No caso de Teles Pires, o TCU apontou justamente o oposto: “o RIMA não foi apresentado de forma objetiva e adequada a sua compreensão, com informações traduzidas em linguagem acessível, ilustradas por mapas, cartas, quadros, gráficos e demais técnicas de comunicação visual, de modo que se possa entender as vantagens e as desvantagens do projeto, bem como todas as consequências ambientais de sua implementação. Isto porque a linguagem empregada frequentemente utiliza termos técnicos, de difícil entendimento pelo público leigo”.

Ainda de acordo com o TCU, os problemas não estão restritos ao Rima: o próprio Eia falhou ao não considerar o custo comparativo do projeto da hidrelétrica com alternativas tecnológicas nem confrontar a situação com a hipótese de não execução do projeto. (veja abaixo as todas as irregularidades apontadas pelo TCU)

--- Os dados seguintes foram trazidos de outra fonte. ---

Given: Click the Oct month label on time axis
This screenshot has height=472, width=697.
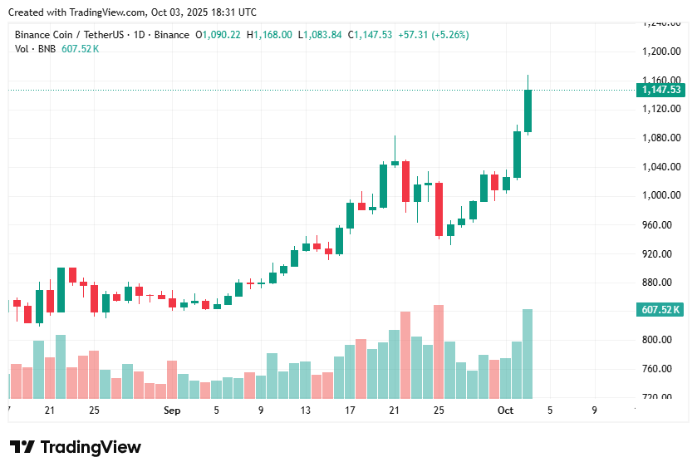Looking at the screenshot, I should 505,411.
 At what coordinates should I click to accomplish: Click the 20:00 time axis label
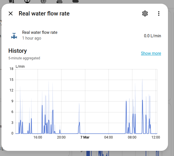coord(61,137)
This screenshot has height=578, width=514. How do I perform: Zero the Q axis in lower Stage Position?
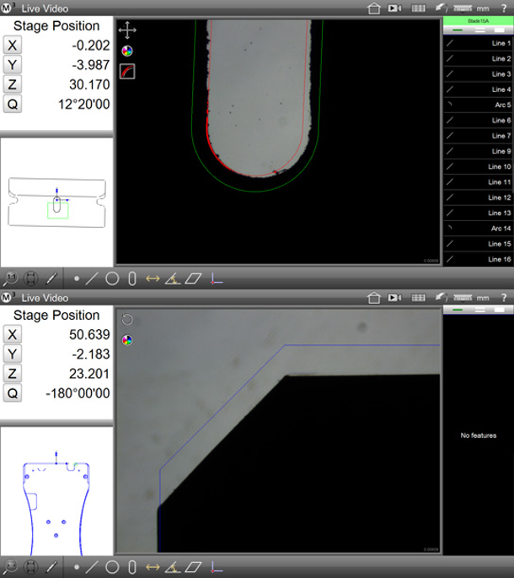tap(12, 393)
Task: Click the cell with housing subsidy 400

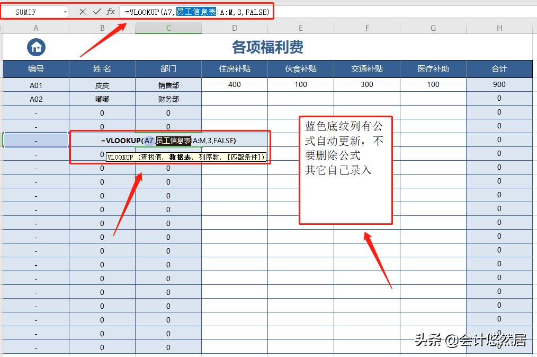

Na ação, o MPF pede a suspensão imediata do licenciamento da usina Teles Pires e a proibição de que o Ibama conceda Licença Prévia até que sejam sanadas as deficiências do Estudo de Impacto. O caso será julgado pela 9ª Vara Federal em Belém.

Deficiências do Eia-Rima apontadas pelo TCU

1) o EIA não contempla alternativas tecnológicas do projeto (Art. 5º, I da Resolução CONAMA n.º 01/1986);

2) o EIA não apresenta o confronto com a hipótese de não execução do projeto (Art. 5º, I da Resolução CONAMA n.º 01/1986);

3) o EIA não apresenta a análise dos impactos das alternativas do projeto (Art. 6º, II da Resolução CONAMA n.º 01/1986);

5) o RIMA não apresenta a descrição das alternativas tecnológicas do projeto, bem como não especificou, nas fases de construção e operação, a área de influência, as matérias primas, as fontes de energia, os processo e técnicas operacionais, os prováveis efluentes, emissões, resíduos e perdas de energia e os empregos diretos e indiretos a serem gerados (Art. 9º, II da Resolução CONAMA n.º 01/1986);

6) o RIMA não apresenta a descrição dos prováveis impactos ambientais da implantação e da operação da atividade em relação às alternativas do projeto, com a indicação dos horizontes de tempo de incidência dos impactos e indicando os métodos, técnicas e critérios adotados para sua identificação, quantificação e interpretação (Art. 9º, IV da Resolução CONAMA n.º 01/1986);

7) o RIMA não apresenta a caracterização da qualidade ambiental futura da área de influência em relação às possíveis alternativas tecnológicas e locacionais, nem com a hipótese de não realização do empreendimento (Art. 9º, V da Resolução CONAMA n.º 01/1986);

8) o RIMA não apresenta a descrição do efeito esperado das medidas mitigadoras previstas em relação aos impactos negativos, mencionando aqueles que não puderem ser evitados, e o grau de alteração esperado, limitando-se a listar as medidas mitigadoras e compensatórias associadas aos diversos impactos ambientais (Art. 9º, VI da Resolução CONAMA n.º 01/1986);

9) o RIMA não apresenta recomendação quanto à alternativa mais favorável, nem são apresentadas informações que permitam comparar diferentes possibilidades e alternativas, do modo a facilitar a formação de juízo de valor sobre a conveniência ou não de instalação do empreendimento (Art. 9º, VIII da Resolução CONAMA n.º 01/1986);

10) o RIMA não foi apresentado de forma objetiva e adequada a sua compreensão, com informações traduzidas em linguagem acessível, ilustradas por mapas, cartas, quadros, gráficos e demais técnicas de comunicação visual, de modo que se possa entender as vantagens e as desvantagens do projeto, bem como todas as consequências ambientais de sua implementação. Isto porque a linguagem empregada frequentemente utiliza termos técnicos, de difícil entendimento pelo público leigo. Há longos trechos apenas com texto, sem o recurso de gráficos e quadros sintéticos que ajudem a explicar e contextualizar os dados apresentados. Não foram apresentadas informações suficientes para permitir a compreensão dos impactos do empreendimento comparativamente com possíveis alternativas (Art. 9º, parágrafo único da Resolução CONAMA n.º 01/1986).